I swear when I read your first couple of sentences I thought my fiancée was posting on tam.We are together seven years,in our early thirties and she has a grade school age son.Phew....
We also live together but we have a daughter as well as her son.I also have to travel for work but when possible she joins me and we are in London as I write.
This situation does not bode well for the future,he is gone half the time for work and spends two or three nights a week with his friends.So out of a thirty day month he may spend as few as six nights alone with you at home.I spent a lot of time traveling as a young man and this behavior of his is exactly what I did.Travelling for weeks at a time and then spending every night I was at home partying.The thing is I wasn’t in a relationship at the time.
I obviously don’t know you or him but I would be very surprised if he isn’t cheating,either when he is with his buddies or when he is traveling.
Do you actually get any time for a sex life or could this be a reason he doesn’t want to be alone with you.


----------



## SunCMars

Andy1001 said:


> I swear when I read your first couple of sentences I thought my fiancée was posting on tam.We are together seven years,in our early thirties and she has a grade school age son.Phew....
> We also live together but we have a daughter as well as her son.I also have to travel for work but when possible she joins me and we are in London as I write.
> This situation does not bode well for the future,he is gone half the time for work and spends two or three nights a week with his friends.So out of a thirty day month he may spend as few as six nights alone with you at home.I spent a lot of time traveling as a young man and this behavior of his is exactly what I did.Travelling for weeks at a time and then spending every night I was at home partying.The thing is I wasn’t in a relationship at the time.
> I obviously don’t know you or him but* I would be very surprised if he isn’t cheating,either when he is with his buddies or when he is traveling.*
> Do you actually get any time for a sex life or could this be a reason he doesn’t want to be alone with you.


Too soon for the long knives.
Too soon for making this short-sighted knave a cheater.

When young, I had friends like him, like this.

I outgrew these friends, your fiance' has not.

Keep up the pressure.
Not by nagging, just keep pressing on his Epiphany button.
The one that Maydays his conscience.


The Typist II- from his notes in the CC.


----------



## BluesPower

He is immature that is the bottom line.

You would rather him want to stay and home, maybe help with the kids, and hey, maybe we could even have sex. 

But the thing is, he still things he is a kid and he wants to party all the time. 

Honestly, there are people that never, ever get out of high school. I don't know why, but I have seen it so many times. 

Now I like to party, me and GF go out quite a bit, but you know, sometimes we just want to hand out a chill at home. And sometimes I have to go an play somewhere and she may be tired or want to stay home herself. That is cool but it is not all the time. 

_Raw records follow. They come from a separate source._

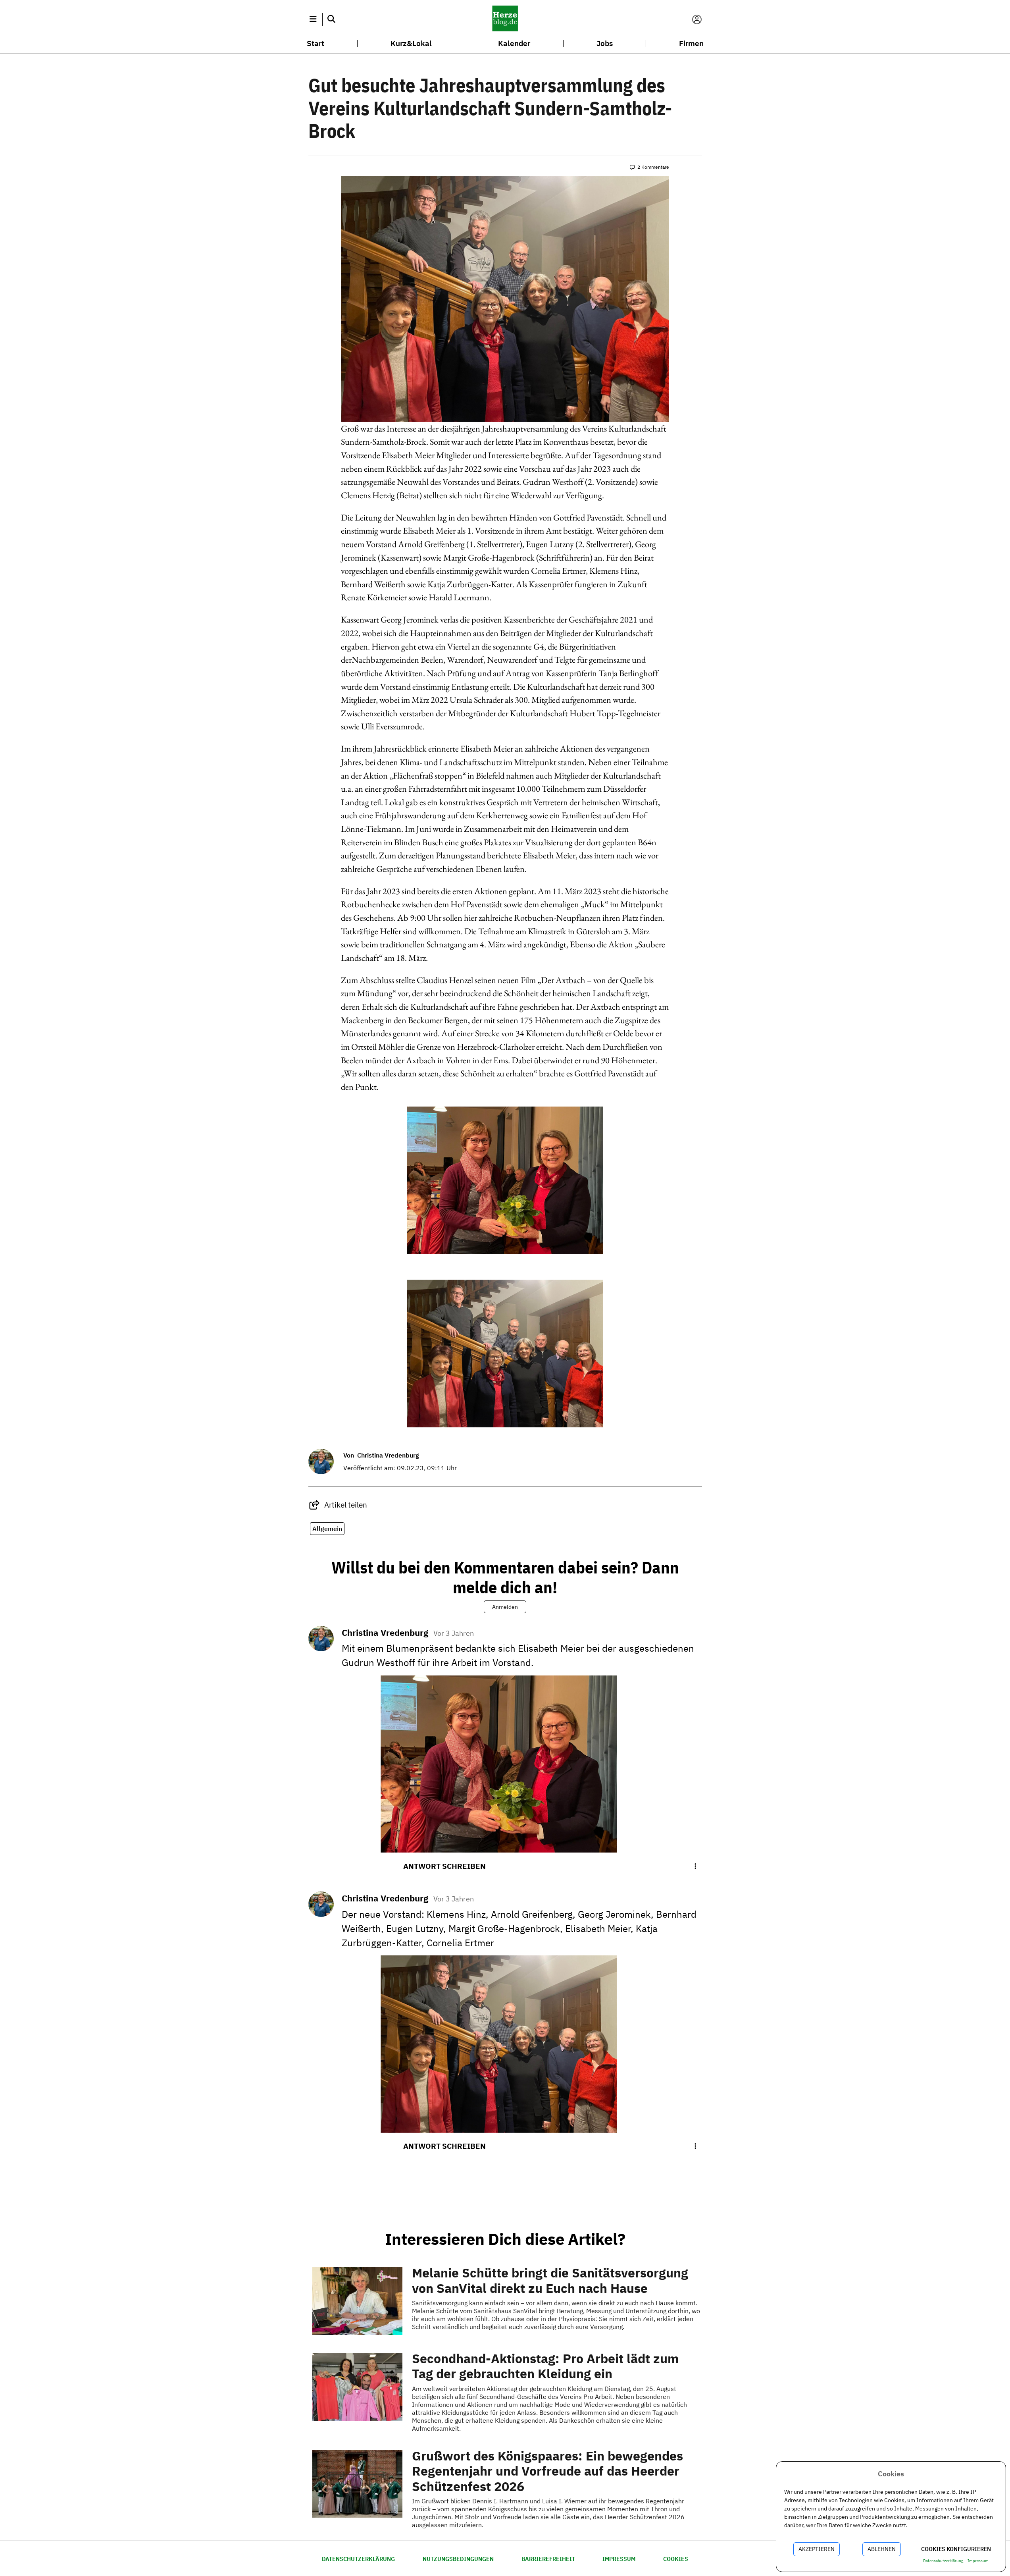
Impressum (618, 2559)
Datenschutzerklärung (358, 2559)
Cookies (675, 2559)
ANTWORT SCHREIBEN (444, 1866)
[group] (340, 1504)
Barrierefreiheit (548, 2559)
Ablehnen (882, 2549)
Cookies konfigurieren (956, 2549)
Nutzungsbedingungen (458, 2559)
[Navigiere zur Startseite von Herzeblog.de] (505, 19)
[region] (505, 1183)
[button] (313, 19)
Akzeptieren (816, 2549)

It is not a big deal if he wants to party with the guys even once a week, but 3 nights a week would be to much even for me, and I like to party. 

The question is, what are you going to do about it. If you have kids it is more difficult. 

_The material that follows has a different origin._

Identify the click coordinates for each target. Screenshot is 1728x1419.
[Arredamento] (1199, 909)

When you talk again, explain that you want more time alone with him, and you want him around more because it make you happy when he is there. Don't take that tact that "you are partying too much and I don't like it". 

If he does not wake up and put you first, then you may need to end the relationship...


----------



## Andy1001

SunCMars said:


> Too soon for the long knives.
> Too soon for making this short-sighted knave a cheater.
> 
> When young, I had friends like him, like this.
> 
> I outgrew these friends, your fiance' has not.
> 
> Keep up the pressure.
> Not by nagging, just keep pressing on his Epiphany button.
> The one that Maydays his conscience.
> 
> 
> The Typist II- from his notes in the CC.


I have a gay friend and she calls guys like this; who always want to be with their buddies “Bromantics”
She says the motto of the Bromantics is never leave your buddies behind.


----------